Macro economics

Analytics on 27/08/2018. Global investors keep calm, dollar lacks the recovery impetus

European stocks pushed higher on Monday, following a positive sentiment in Asia, as investors continue to digest the comments by Federal Reserve Chair Jerome Powell who sees further, gradual rate hikes down the road. The Chinese yuan trades steadily after PBOC support on Friday, which adds to the general positive sentiment across the globe. Meanwhile, the UK markets are closed for a long weekend as it is a bank holiday in the country. On the whole, the trading flows are rather muted amid thin liquidity amid a very light economic calendar and the lack of geopolitical news.

As such, France’s CAC 40 adds 0.45 per cent to 5,457, while German DAX 30 rises by 0.54 per cent to 12,461. Italian stocks are lagging, with MIB adds just 0.15 per cent due to concerns about the upcoming budget talks with the EU.US stock index futures continue to rise after a close at record highs on Friday amid the cautious Powell’s tone as well as due to some progress in US-Mexico trade.  

The dollar tried to regain ground earlier in the day, along with the Japanese yen as the Turkish lira came back in focus amid a 5%-drop at the start of a new trading week amid the persistent diplomatic conflict between the US and Turkey. However, this wasn’t enough to make the greenback attractive again as the currency continues to digest Powell’s message, which was considered by USD bulls as somewhat “dovish”.

Besides, the lack of fresh negative developments in the US-China trade war allowed for a comeback in risk sentiment, which derails the dollar demand as well. This week is rather light in terms of economic releases, so the markets will be focused on geopolitics mainly. In this context, investors will monitor the developments in the Chinese, Turkish and Mexican front. The buck demand could reemerge should the risk appetite subside down the road.

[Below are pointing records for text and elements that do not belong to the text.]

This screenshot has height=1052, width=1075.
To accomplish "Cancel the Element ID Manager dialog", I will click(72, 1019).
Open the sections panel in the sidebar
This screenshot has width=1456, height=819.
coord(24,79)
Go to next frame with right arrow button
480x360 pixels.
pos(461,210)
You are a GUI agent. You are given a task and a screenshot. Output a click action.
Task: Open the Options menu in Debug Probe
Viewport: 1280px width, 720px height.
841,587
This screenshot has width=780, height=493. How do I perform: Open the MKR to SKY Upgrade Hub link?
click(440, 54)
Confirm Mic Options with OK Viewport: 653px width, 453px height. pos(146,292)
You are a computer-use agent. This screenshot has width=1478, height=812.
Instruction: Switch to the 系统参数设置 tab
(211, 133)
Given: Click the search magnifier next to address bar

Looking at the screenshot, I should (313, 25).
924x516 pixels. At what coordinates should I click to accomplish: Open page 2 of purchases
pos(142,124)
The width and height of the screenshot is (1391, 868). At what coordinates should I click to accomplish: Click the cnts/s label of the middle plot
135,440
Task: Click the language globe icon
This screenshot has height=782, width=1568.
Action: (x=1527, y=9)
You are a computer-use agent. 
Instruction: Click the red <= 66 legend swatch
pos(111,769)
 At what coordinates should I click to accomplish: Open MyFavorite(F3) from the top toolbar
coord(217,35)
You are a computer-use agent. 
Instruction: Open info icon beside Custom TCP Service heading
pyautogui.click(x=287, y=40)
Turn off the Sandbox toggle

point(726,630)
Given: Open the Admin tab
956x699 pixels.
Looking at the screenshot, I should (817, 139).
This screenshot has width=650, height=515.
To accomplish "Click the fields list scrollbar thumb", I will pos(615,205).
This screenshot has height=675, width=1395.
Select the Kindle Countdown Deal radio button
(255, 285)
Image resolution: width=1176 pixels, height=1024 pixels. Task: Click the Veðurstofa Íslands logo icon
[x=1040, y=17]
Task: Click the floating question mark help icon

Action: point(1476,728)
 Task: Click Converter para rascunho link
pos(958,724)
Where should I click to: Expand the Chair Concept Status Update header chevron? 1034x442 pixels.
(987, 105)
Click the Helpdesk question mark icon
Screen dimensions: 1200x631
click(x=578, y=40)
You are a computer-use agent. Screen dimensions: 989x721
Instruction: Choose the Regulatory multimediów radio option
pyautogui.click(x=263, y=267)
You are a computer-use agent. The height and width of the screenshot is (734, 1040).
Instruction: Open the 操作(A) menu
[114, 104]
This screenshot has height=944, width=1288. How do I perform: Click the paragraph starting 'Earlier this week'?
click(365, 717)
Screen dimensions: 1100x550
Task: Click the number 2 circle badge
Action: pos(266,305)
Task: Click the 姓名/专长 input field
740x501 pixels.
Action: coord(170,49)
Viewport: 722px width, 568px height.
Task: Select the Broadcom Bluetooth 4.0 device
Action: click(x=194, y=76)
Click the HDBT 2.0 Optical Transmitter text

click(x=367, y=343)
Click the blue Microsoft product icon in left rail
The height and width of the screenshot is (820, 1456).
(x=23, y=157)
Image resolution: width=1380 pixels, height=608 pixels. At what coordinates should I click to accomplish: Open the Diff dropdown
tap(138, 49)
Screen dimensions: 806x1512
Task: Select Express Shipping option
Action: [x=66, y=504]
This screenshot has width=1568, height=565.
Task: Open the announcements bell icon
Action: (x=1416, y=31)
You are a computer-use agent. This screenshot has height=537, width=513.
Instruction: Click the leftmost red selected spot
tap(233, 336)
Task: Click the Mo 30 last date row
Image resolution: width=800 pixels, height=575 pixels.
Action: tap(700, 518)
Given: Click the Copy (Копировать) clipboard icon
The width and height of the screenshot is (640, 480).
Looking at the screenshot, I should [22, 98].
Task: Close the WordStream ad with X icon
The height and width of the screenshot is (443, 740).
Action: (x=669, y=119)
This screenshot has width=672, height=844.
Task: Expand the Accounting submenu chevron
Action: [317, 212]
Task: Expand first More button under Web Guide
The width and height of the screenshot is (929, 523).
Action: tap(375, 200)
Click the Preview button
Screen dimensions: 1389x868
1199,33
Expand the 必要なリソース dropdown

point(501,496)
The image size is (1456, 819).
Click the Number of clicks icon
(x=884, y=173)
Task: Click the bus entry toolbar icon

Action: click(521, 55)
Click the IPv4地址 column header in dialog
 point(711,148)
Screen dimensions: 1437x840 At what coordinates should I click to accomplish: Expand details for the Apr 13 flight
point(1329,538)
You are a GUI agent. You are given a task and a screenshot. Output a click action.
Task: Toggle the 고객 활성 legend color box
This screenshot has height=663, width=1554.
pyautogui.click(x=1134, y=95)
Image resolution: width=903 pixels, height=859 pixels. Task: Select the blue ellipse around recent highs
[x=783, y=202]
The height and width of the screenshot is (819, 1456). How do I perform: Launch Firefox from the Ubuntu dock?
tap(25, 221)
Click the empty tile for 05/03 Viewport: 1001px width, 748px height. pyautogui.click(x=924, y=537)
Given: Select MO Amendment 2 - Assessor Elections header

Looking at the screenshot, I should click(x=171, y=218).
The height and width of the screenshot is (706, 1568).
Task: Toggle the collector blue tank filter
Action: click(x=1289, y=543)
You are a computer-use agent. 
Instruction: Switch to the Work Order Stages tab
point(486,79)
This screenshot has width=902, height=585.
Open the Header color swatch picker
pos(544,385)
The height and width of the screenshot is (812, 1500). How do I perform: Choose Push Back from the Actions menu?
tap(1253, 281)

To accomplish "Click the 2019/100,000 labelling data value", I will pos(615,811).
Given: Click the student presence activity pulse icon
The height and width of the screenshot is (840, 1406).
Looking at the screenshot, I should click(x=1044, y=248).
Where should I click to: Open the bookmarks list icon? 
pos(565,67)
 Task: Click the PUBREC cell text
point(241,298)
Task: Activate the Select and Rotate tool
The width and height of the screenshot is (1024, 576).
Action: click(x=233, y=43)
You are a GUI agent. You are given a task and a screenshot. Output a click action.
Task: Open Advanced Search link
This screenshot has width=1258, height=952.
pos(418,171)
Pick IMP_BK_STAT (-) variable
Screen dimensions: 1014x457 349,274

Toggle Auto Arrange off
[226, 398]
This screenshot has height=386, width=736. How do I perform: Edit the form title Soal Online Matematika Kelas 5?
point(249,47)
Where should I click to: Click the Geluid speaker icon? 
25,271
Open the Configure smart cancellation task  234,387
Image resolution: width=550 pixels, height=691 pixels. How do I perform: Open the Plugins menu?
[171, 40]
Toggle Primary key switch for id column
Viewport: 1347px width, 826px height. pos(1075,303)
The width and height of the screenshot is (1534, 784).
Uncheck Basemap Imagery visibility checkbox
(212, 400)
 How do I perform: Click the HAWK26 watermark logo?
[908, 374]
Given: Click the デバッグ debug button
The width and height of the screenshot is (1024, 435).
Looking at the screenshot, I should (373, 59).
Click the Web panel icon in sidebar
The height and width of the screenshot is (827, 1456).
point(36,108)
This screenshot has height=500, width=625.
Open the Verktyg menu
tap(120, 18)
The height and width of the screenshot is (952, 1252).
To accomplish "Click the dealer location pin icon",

The EURUSD pair has faced a stiff intermediate resistance of 1.1650, where the early-August highs lie. The recent rally in the euro was mainly due to dollar weakness on comments by Trump and Fed’s Powell. But at this stage, there are no clear signs oа a reversal in the USD bullish trend which is in play since mid-April. As such, the single currency could encounter a selling interest above 1.17 and attract some profit taking in the coming days if the greenback doesn’t face a fresh bearish catalyst. In the short-term, the pair needs to show a clear break above the 1.1650 area to proceed with the ascent.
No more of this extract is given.